Frau Direktor Hassenreut­er, die ich spiele, spricht mit vielen Pausen. Sie leidet an Asthma. Und sie fängt den gleichen Satz mehrmals an. Mit diesem stetigen Neubeginne­n experiment­ieren wir jetzt, so entsteht eine eigene Musikalitä­t. SN: Hat also Theaterspi­elen eine Hörspiel-Komponente? Auf der Bühne sind Raum, Körper, Gesten, Mimik, Blicke und Konstellat­ionen zueinander bedeutend. Da sucht man den Gestus aus einer Situation, die sichtbar wird. Und Sprache ist auf der Bühne das, was am weitesten in den Raum fliegt. Mimik kann man nach den ersten Reihen schlecht lesen, aber Stimme und Sprache transporti­eren sich bis in die Ränge.
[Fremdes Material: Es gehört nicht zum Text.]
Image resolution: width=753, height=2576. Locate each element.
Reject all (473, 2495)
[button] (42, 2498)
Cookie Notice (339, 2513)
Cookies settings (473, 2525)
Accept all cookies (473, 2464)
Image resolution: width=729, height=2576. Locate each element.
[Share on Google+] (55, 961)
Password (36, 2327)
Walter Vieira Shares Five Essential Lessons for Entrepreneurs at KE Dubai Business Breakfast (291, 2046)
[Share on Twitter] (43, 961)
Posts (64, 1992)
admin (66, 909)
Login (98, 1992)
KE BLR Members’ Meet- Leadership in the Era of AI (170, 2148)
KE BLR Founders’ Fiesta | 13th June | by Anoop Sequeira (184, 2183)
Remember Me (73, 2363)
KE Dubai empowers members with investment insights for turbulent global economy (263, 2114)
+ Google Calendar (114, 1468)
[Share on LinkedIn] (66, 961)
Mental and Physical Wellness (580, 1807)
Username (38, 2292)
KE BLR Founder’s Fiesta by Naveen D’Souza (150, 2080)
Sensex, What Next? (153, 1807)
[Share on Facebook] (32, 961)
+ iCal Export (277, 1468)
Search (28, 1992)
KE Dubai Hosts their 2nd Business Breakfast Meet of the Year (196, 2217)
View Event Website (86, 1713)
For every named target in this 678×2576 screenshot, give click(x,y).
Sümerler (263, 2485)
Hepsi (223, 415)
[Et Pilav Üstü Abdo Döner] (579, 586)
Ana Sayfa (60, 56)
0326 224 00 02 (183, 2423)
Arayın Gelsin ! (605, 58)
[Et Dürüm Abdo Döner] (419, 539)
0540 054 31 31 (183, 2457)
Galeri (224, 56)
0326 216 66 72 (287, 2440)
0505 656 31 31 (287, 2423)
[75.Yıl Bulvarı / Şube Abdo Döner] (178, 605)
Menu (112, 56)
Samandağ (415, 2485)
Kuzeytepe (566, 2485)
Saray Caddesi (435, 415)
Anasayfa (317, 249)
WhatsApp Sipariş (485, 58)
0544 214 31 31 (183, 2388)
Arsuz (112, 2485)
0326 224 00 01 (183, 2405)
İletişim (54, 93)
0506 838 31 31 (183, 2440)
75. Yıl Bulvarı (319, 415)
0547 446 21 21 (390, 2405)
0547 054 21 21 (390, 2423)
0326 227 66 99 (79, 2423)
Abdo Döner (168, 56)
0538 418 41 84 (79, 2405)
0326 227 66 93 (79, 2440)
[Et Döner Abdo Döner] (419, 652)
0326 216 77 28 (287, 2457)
Im Hörspiel hingegen geht die Stimme direkt in das Gerät, aus dem es wieder herauskomm­t. Eigentlich geht sie direkt ins Ohr. Das hab ich für mich erst entdecken müssen. SN: Wie war diese Entdeckung? Bei meiner ersten CD-Aufnahme, „Über Tiere“von Elfriede Jelinek, habe ich noch gesprochen wie im Theater. Da hab ich mich in einen großen Saal gesetzt und den Text auswendig gesprochen. Dabei braucht das auswendig keiner! Auch habe ich erkannt: Der Raum ist nicht wichtig, sondern ich muss zum Mikrofon! Nur so komme ich ans Ohr des Hörers. Als Hertha Kräftner haben Regisseur Stefan Weber und ich das ausgereizt: Wir wollten keine Distanz mehr zwischen dem, der spricht, und dem, der hört. Da wird eine Eindringli­chkeit möglich, die am Theater anders hergestell­t werden muss. SN: Wer sind Ihre Anna Netrebko, Plácido Domingo oder Maria Callas im Sprechen? Ich habe viele großartige Sprecher um mich gehabt. Als ich angefangen habe: Maria Becker. Von der habe ich gelernt, wie konkret und scharf gedacht das zu Sprechende sein muss. Kirsten Dene ist eine Stimme, in die ich versinken kann! Und Will Quadflieg. Der war in Hamburg mein Teiresias. Bei solchen Schauspiel­ern saß ich als junge Kollegin oft in der Kulisse und lauschte. Da habe ich gemerkt: Stimme entsteht durch Persönlich­keit. Eine Stimme ist untrennbar mit dem eigenen Sein verbunden. SN: Müssen Sie sich als Sprecherin also mit Ihrem innersten Wesen zur Schau stellen? Nein, ich stelle mich nicht zur Schau, ich stelle mich zur Verfügung – einer Rolle, einem Text, einer Geschichte. Allerdings müssen meine Person und der Text schon zusammensp­ielen. Nur so entsteht etwas Neues, Unverwechs­elbares.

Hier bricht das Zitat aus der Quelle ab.